[Raw data]:
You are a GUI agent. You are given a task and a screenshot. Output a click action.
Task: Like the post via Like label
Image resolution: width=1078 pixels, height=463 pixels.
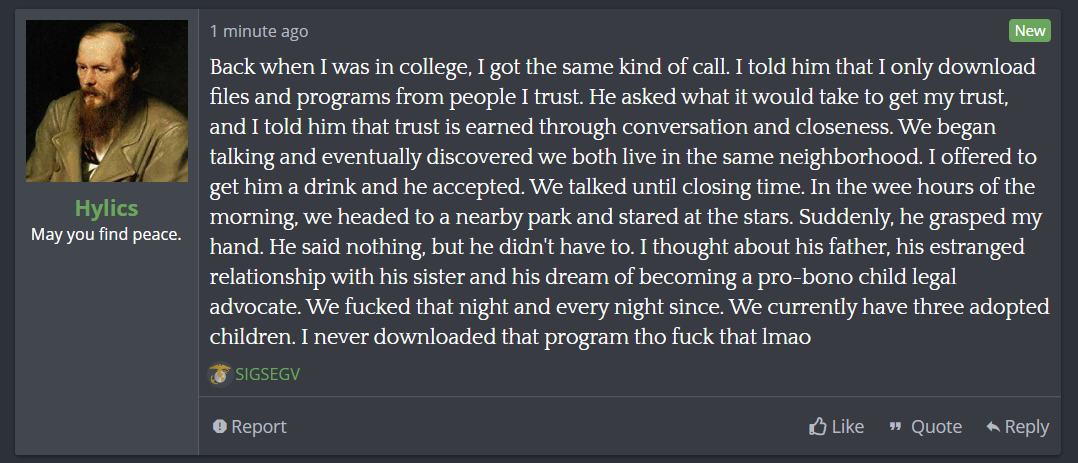click(x=848, y=427)

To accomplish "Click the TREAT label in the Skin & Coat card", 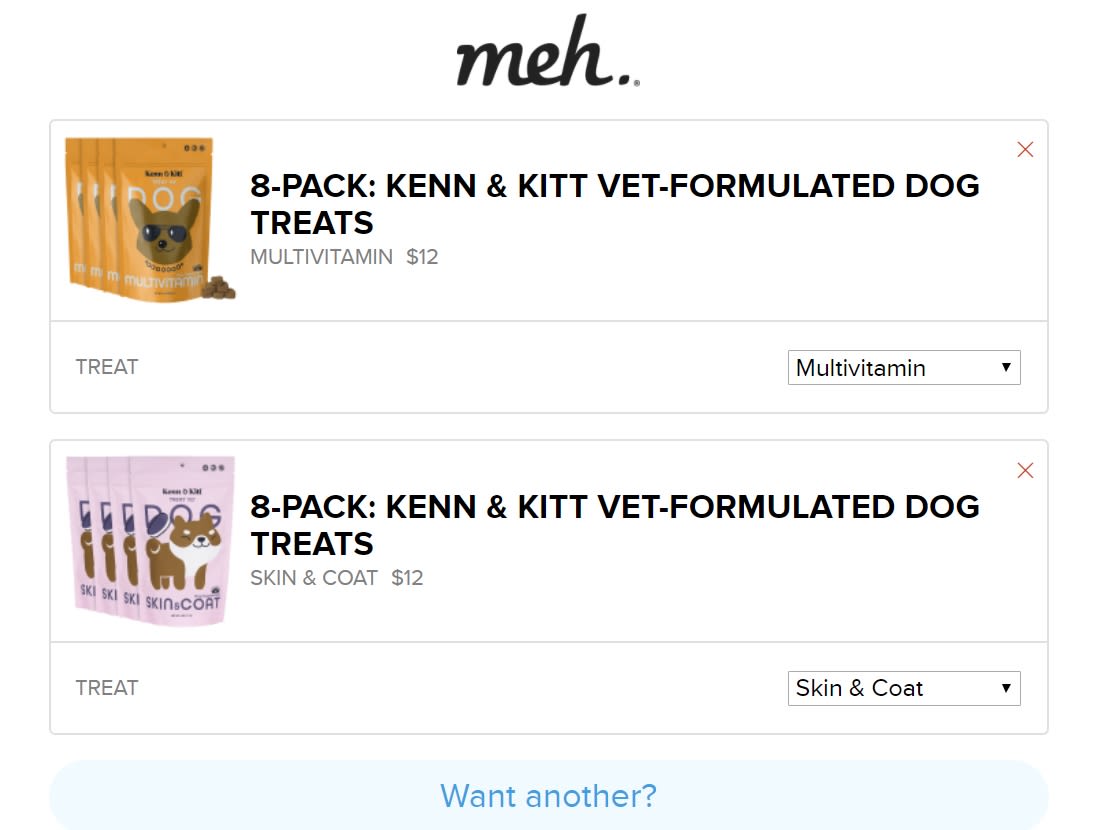I will [x=107, y=688].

[Task requirements]: Could you copy the rows verbatim, starting at the very beginning and ending at the line that contains "click(x=848, y=427)", and leave the pictures out?

[Completed exercise]:
You are a GUI agent. You are given a task and a screenshot. Output a click action.
Task: Like the post via Like label
Image resolution: width=1078 pixels, height=463 pixels.
click(x=848, y=427)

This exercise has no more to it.